A majority of GTRI's military contracts reflect our historical preeminence in radar and electronics. Several noteworthy projects improve the defensive capability of aircraft through different technologies, underscoring the breadth of our capabilities in this area.
Integrated Defensive Avionics Software (IDAS)
Today, IDAS is an integral component in the complex electronic warfare technology ubiquitous in modern military aircraft. Developed by GTRI engineers to complement radar warning, missile warning and countermeasures systems, IDAS supports rapid threat display and response. It presents accurate and usable information to the aircrew.
GTRI's Melanie Hill takes the controls during early testing of the A-10 Infrared Countermeasure solution, 2008.
IDAS includes a sophisticated threat data correlator that combines information from onboard sensors and data links. It provides real-time threat response management functions required to counter radio frequency and infrared threats. It also includes automated chaff and flare countermeasures.
In addition, IDAS incorporates the Virtual Electronic Combat Training System function in its operational flight program. System capabilities include in-flight aircrew tactics training using simulated threats.

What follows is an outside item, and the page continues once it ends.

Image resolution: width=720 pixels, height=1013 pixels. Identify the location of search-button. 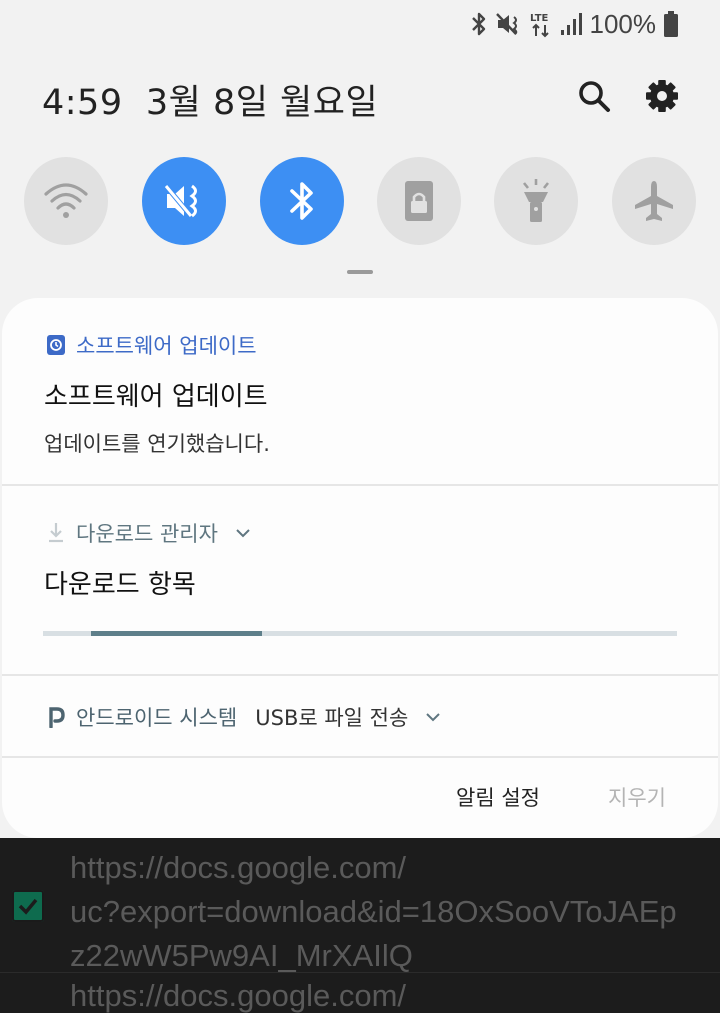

IDAS can be configured for specific missions and individual threat responses. This flexibility makes the system applicable in a range of aircraft, from fixed-wing fighters to rotary-wing craft. Most recently, IDAS was revised under the C-130 Avionics Modernization Program to add capability and update to open-systems standards.
Infrared Countermeasure Solution
When U.S. Military A-10 pilots needed protection from shoulder fired missiles, GTRI developed an Infrared Countermeasure Solution in under 200 Days. GTRI's solution is now in production for all A-10 aircraft and is saving lives today.
Digital Crystal Video Receiver
GTRI researchers invented and patented a digital crystal video receiver, a vital part of the radar warning receiver system that alerts an aircraft crew to enemy ground radar activity. By converting U.S. radar warning receivers from analog to digital circuits, the digital crystal video receiver will provide more stable in-air detection of enemy ground radar at less cost.
The device represents a substantial improvement in reliability, cost and accuracy over the analog chips they are designed to replace. The key issue is the logarithmic transfer function, which coordinates the input and output of a radar warning receiver's signal-processing system.
In radar warning receivers, the continuous-scale analog chip has been difficult to calibrate and maintain. By contrast, the digital crystal video receiver needs no calibration, performs well under temperature extremes and is more robust, thus the circuit is more stable. The digital version is also far less expensive to manufacture and reduces the overall production cost of a radar warning receiver by a factor between five and 10.
The receiver demodulates received radar signals into video waveforms. The waveforms undergo digital signal processing, producing a digital equivalent with a logarithmic function to make processing easier.
Among GTRI's most successful early such projects was an upgrade of the U.S. Air Force's H-53 helicopter. Originally designed as a general purpose cargo transport, the Air Force wanted a modified craft for special operations forces. GTRI engineers instituted numerous structural improvements that significantly increased payload capacity, along with improved main rotor blades, a more reliable main rotor head and upgraded engines.
Substantial changes in the mission equipment package were made as well. The changes allowed for safer, more effective navigation at low altitudes in total darkness and adverse weather, over all types of topography, including mountainous terrain.
As a cost-saving alternative to building new systems from scratch, the idea of updating aircraft found a receptive audience at the Pentagon and Capitol Hill.